Without both, natural selection would long ago have consigned us to the trash heap of evolutionary history. This struggle, between our worst and best inclinations, is permanently part of us. Human nature is real, and it will not change soon.

For more on the founders’ ideas about human nature, see “Darwin’s Truth, Jefferson’s Vision.”

Note: By invitation, I’ve started a blog on the Psychology Today website , and my latest post can be read there or here, although different (and likely more numerous) comments will be  posted there.


  1. Jana Muschinski says:

    While reading this I couldn’t help but think of Konrad Lorenz and Erich Fromm’s contrasting views regarding human nature and aggression, and how it plays into the causes of war. I read On Aggression before reading excerpts from Fromm’s work, so the concept of humans being “hyperaggressive” was completely new to me. I’d never considered that the level of aggression that people display, especially through war, is so much higher than that shown naturally by all other animals. Sadistic behavior, for example, isn’t seen in any animals other than humans. Is this because humans are “by nature” (so to say) sadistic, or simply because they have the capability to be sadistic because of their higher cognitive abilities. I would of course say the second.

    I found what you mentioned about Winston Churchill’s view on human nature in the second to last paragraph interesting: “Human nature has a dark side but also a spirit that can mount to the sublime.” This reminded me of Pico’s Oration on the Dignity of Man, and how he said that man had the capability to “ascend the chain of being,” to mount to incredible things, but at the same time how man could stay near the bottom of the chain. I realize that since Pico is from the Renaissance, his philosophy might not be quite so applicable in today’s world, but I think that how high humanity climbs on this “chain of being” depends on the way we learn to mediate conflicts, and thus relates back to war vs. peace.


  2. Mel Konner says:

    Dear Jana,

    Thank you for this very thoughtful comment. I too believe in the highest aspirations for human beings, but they are very difficult to attain. I think that we slowly “ascend the chain of being” over time, but in fits and starts, interrupted by backsliding.
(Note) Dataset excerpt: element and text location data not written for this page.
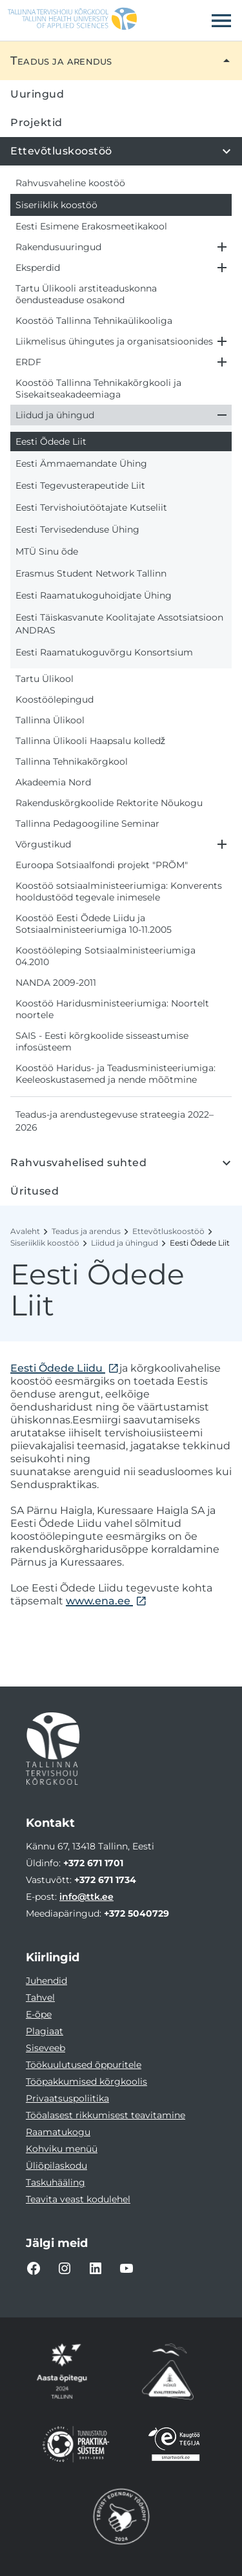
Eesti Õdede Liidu (57, 1368)
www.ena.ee (99, 1601)
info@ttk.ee (86, 1896)
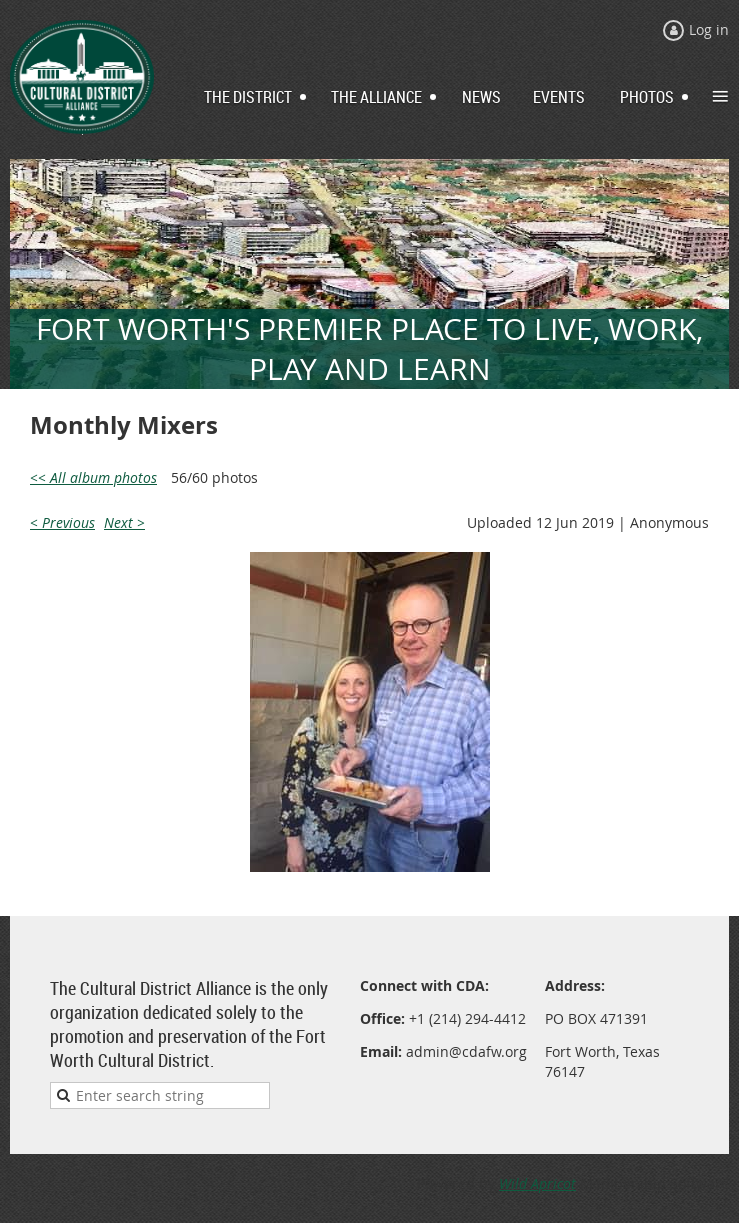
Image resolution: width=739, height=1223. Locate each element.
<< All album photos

The twentieth century was a pretty monstrous example of the latter, and we have to hope that this century is better.

    I would caution you, though, about Lorenz’s position in On Aggression. He erroneously believed that lethal aggression was rare in non-human animals, but in fact it is present in all species that have been observed long enough in the wild. Chimpanzees are a particularly violent species, and I have to say that some of their group attacks on individuals seem sadistic to me. Bonobos on the other hand, equally related to us, are much less violent. Which are we more alike? We don’t yet know, but I think we must be alert for the worst in our nature and vigilant for signs of impending terrorism, torture, war, and genocide.